Mandatory prefixes like 66 are a similar idea to expand the coding space to allow encoding of more different opcodes, using bytes that have different meaning in other contexts instead of only ever being an escape byte (when appearing at the start of an opcode).

These bytes are the operand-size, REP/REPE, and REPNE prefixes when used with opcodes where those prefixes are meaningful. But for some instructions, those prefixes are not meaningful: the opcode already implies a single operand-size, and it's not a string instruction. (Note that the address-size prefix and segment-override prefixes can apply to any instruction with an explicit memory operand, so aren't used as mandatory prefixes. Neither is lock.)

An instruction like MMX 0F FC paddb mm0, mm1/m64 already has a fixed SIMD operand-size. None of those prefixes would be meaningful for it. Intel chose (for SSE2) to make the XMM version 66 0F FC PADDB xmm1, xmm2/m128, adding an operand-size prefix to the MMX encoding.

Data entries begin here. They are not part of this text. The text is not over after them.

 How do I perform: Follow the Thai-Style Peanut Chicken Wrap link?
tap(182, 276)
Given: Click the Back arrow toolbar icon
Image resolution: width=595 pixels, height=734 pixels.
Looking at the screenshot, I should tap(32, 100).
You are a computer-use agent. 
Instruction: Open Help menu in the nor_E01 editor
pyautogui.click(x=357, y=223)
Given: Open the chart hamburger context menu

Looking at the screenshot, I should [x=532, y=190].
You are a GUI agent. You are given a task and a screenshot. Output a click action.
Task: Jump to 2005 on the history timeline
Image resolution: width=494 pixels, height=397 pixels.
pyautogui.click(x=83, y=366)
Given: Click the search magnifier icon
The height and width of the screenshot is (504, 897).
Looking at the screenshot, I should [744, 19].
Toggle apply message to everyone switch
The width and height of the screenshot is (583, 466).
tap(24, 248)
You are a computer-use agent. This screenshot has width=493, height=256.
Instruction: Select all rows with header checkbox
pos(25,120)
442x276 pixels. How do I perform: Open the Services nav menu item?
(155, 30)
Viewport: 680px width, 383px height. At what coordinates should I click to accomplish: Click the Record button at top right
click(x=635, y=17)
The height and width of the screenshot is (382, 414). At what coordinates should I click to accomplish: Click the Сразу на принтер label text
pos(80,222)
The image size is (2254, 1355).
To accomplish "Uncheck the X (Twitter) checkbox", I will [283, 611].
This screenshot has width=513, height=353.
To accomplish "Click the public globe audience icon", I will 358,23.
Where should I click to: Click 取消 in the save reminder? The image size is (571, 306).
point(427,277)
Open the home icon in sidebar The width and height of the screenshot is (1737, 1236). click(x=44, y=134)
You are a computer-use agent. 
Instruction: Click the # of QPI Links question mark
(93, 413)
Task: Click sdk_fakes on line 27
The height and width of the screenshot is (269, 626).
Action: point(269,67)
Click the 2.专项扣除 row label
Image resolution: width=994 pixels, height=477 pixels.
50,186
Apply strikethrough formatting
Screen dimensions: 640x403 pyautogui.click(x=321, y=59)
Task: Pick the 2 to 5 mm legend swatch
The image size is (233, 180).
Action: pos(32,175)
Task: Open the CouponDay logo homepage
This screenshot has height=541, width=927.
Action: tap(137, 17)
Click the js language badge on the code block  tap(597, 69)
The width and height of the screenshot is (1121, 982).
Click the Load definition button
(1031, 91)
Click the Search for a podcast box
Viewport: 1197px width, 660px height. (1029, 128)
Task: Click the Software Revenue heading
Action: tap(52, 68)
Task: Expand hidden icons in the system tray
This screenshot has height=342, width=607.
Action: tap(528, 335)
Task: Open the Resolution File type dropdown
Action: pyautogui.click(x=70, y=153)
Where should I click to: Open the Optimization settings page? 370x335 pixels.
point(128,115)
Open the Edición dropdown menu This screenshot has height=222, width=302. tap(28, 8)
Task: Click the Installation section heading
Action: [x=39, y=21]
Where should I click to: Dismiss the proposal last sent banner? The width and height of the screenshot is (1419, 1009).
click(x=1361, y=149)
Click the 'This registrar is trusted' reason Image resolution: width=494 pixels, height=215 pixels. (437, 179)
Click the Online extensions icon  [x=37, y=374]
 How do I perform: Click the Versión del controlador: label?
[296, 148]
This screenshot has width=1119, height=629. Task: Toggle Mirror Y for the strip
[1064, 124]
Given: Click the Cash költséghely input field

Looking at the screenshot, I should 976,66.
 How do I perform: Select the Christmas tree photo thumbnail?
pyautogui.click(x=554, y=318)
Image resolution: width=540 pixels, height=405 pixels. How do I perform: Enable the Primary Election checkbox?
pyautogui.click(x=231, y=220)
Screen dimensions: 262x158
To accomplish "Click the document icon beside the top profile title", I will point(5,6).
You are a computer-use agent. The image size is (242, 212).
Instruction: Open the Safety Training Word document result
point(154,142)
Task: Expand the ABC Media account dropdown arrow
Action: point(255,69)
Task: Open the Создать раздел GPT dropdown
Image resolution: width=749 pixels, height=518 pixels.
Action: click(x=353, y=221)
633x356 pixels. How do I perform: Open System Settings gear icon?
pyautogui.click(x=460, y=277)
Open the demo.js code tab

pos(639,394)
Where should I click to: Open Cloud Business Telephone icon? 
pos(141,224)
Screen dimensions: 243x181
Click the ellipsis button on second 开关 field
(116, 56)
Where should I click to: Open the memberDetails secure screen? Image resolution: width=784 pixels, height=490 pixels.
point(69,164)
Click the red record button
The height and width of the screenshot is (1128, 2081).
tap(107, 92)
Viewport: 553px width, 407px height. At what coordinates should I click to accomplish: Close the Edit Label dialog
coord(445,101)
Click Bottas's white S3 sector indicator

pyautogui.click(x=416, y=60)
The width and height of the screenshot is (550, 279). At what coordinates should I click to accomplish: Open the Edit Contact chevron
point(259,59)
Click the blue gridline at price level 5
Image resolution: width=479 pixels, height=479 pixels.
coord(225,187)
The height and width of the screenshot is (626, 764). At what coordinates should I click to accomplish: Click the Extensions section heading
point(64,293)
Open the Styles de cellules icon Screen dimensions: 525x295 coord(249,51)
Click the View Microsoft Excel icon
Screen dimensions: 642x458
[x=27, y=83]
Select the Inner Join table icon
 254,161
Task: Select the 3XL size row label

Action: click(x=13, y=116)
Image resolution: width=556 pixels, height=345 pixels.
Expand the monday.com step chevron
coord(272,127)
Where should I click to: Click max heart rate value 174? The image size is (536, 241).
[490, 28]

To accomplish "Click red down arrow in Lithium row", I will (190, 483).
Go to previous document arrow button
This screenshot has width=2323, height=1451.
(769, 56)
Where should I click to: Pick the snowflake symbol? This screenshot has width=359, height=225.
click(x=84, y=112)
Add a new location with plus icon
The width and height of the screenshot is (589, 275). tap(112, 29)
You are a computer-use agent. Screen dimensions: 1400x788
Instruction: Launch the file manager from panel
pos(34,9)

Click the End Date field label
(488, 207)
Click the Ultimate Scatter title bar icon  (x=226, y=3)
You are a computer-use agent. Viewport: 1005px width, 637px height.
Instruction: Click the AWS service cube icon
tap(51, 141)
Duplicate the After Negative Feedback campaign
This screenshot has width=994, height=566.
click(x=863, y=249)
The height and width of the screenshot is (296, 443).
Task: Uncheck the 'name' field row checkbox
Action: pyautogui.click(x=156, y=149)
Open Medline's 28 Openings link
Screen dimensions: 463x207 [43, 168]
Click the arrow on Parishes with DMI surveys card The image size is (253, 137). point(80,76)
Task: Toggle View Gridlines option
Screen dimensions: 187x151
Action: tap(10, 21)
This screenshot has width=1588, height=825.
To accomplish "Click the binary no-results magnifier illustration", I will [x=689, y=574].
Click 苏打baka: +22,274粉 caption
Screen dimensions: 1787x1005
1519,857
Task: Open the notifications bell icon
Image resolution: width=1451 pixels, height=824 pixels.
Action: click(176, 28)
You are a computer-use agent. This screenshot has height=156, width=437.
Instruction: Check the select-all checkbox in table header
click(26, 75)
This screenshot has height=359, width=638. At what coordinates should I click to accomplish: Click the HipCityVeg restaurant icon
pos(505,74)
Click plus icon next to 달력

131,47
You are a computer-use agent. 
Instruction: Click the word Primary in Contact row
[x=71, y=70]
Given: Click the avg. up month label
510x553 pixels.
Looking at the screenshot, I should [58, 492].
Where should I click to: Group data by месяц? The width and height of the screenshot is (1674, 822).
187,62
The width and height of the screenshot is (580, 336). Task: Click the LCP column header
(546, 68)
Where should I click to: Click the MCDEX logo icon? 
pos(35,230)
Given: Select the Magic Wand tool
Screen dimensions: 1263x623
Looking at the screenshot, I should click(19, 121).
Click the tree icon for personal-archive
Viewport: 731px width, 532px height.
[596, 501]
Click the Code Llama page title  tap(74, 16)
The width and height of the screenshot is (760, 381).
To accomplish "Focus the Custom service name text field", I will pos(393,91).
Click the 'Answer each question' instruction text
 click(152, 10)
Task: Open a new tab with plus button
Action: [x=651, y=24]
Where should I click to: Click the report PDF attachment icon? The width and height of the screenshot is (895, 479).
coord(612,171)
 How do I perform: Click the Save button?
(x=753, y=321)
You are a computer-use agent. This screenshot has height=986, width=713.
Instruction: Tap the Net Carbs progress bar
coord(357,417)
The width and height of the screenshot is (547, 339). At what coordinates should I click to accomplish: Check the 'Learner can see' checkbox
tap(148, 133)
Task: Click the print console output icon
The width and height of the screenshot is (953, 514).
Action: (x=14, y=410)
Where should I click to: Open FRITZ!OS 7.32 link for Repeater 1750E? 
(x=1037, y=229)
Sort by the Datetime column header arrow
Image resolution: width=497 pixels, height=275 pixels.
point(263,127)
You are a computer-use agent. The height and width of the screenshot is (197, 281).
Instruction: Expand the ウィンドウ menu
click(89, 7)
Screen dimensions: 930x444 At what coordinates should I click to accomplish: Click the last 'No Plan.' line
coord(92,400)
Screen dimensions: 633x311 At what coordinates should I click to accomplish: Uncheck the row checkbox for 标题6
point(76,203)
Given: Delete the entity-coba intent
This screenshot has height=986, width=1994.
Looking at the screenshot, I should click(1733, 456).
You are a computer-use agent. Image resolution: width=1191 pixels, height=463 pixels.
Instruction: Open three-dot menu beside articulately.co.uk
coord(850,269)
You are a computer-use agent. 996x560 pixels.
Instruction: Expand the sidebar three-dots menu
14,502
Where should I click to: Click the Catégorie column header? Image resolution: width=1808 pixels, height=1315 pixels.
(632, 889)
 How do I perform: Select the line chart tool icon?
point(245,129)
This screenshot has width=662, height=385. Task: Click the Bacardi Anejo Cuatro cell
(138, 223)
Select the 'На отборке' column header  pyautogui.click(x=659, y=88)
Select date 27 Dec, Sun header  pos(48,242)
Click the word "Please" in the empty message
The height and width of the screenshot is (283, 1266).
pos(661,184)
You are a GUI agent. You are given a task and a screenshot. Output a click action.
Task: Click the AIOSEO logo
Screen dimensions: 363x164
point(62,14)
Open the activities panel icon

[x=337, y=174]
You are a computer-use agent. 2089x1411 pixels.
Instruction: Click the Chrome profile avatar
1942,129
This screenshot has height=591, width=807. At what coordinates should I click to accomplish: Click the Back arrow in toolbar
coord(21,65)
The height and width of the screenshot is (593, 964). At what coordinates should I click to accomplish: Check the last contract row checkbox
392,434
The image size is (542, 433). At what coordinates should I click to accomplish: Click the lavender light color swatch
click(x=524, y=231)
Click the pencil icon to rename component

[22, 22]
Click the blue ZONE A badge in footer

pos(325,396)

Similarly, F3 0F 59 MULSS xmm1,xmm2/m32 is mulps + a REP prefix.

Intel has used rep as a mandatory prefix for some non-SIMD instructions. e.g. pause is rep nop, tzcnt is rep bsf (which is interesting because they do the same thing on CPUs with/without BMI1, unless the input is zero). This allows backwards compat because normally CPUs ignore REP prefixes they don't understand as applying.

(Intentionally using inapplicable REP prefixes as padding is not future proof, though, because the encoding could aquire some meaning in future CPUs. But when both the old and new meaning are known, Intel often does guarantee that all old CPUs decode rep nop as just nop, making it safe to use pause in spinloops without checking CPUID feature bits.)